→ **Text extract**:
Representation Issues in IR Systems

LIS 4/5523: Online Information Retrieval

Dr. Manika Lamba

Introduction

Recap

  • In Part 1, we looked at information systems and database structures. We also addressed representation and indexing from the data modeling and technical side

  • In this lecture, Part 2, we are going to look at representation and indexing from the human/creator and retrieval side

    • Indexing as process and effects related to human indexing
    • Effects of indexing decisions on retrieval

Information Retrieval

  • The central problem of IR is how to represent documents for retrieval
  • To be more successful, document representation must be used in ways similar to the ways ordinary language is used
    • document representations should take context into account
    • document representations should take users into account

In Library IR Systems

  • Descriptive Data
    • We use MARC records and MARC record encoding standard to hold the bibliographic indexing of the objects
    • We use RDA (Resource Description and Access) content standard
  • Subject Representation
    • We use 6XX fields in the MARC record structure
    • We use subject headings list, thesauri (controlled vocabularies) to construct subject indexing
    • We use classification systems (eg. Library of Congress Classification, Dewey Decimal Classification) to assign classification codes

Other IR Systems

  • Digital libraries/institutional repositories
    • Use metadata schemes like Dublin Core, Darwin Core, MODS, METS, etc
  • Online databases
    • Follow ANSI/NISO standards for field structures in databases
    • Follow ANSI/NISO standards for content standards–related to controlled vocabulary use in databases
  • Web??

Representation

Definition

A system for choosing or highlighting some characteristics (attributes), together with a specification of the rules for selection (code)

This implies a tradeoff – if some characteristics are highlighted, other characteristics are left behind

More Definitions

  • ENTITIES: objects or concepts
  • ATTRIBUTES: characteristics of entities
  • DIACHRONIC Attribute: stable across time
  • SYNCHRONIC Attribute: changes across time

Diachronic Attributes

Synchronic Attributes

Human Indexing

  • Diachronic attributes (don’t change)
    • author, title, publisher, number of pages
  • Synchronic attributes (change with time, context)
    • eg. meaning/uses of words over time
  • Rules not evident to users

What is Subject Analysis?

→ **Material provided**:
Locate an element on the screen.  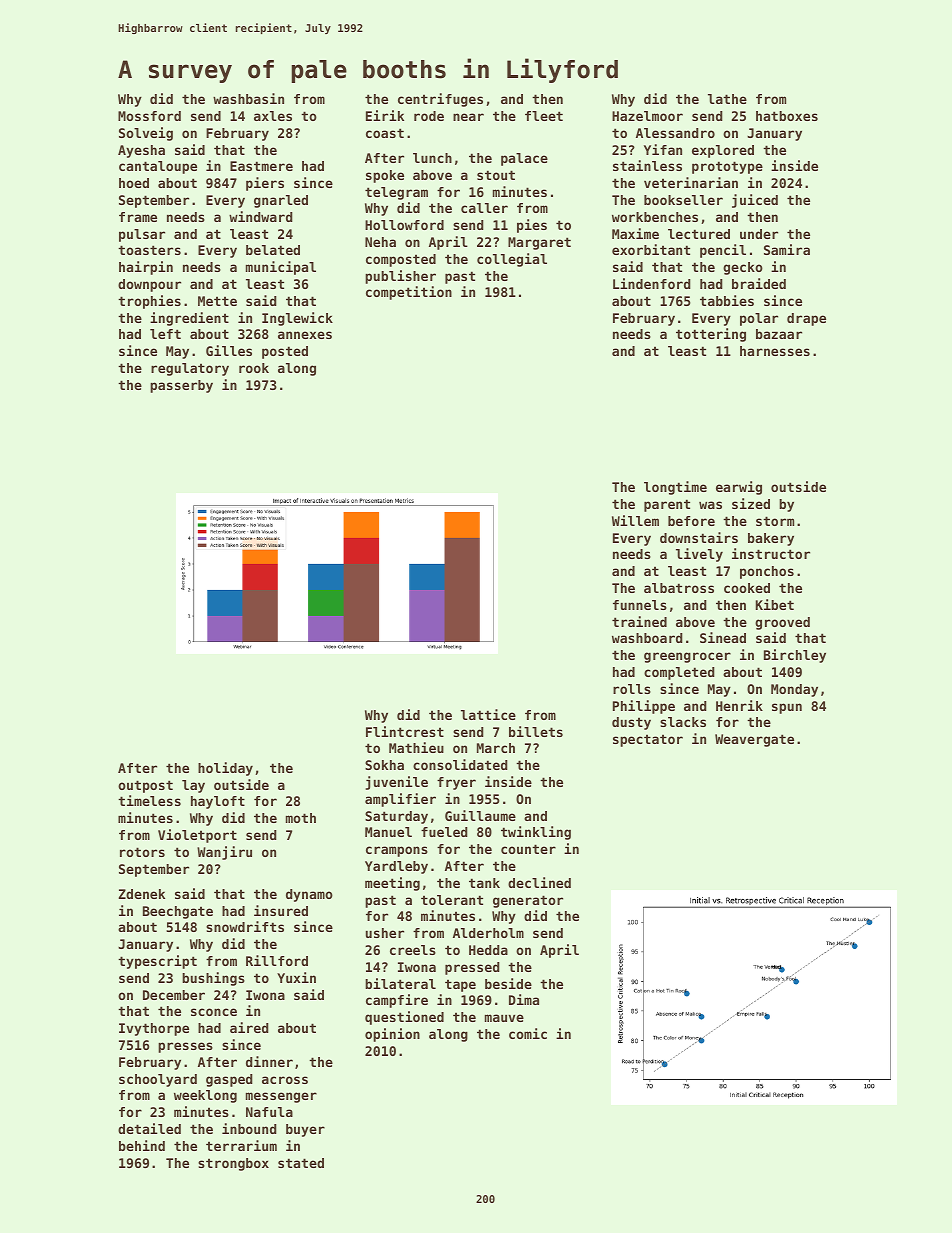
tottering is located at coordinates (711, 335).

→ **Request**:
Answer these from the lecture notes on representation issues in IR systems above:
(a) Which content standard do library IR systems use?
(b) Which metadata schemes are named for digital libraries and institutional repositories?
(c) How is a diachronic attribute defined?

→ **Worked solution**:
(a) RDA (Resource Description and Access).
(b) Dublin Core, Darwin Core, MODS and METS.
(c) It is an attribute that is stable across time.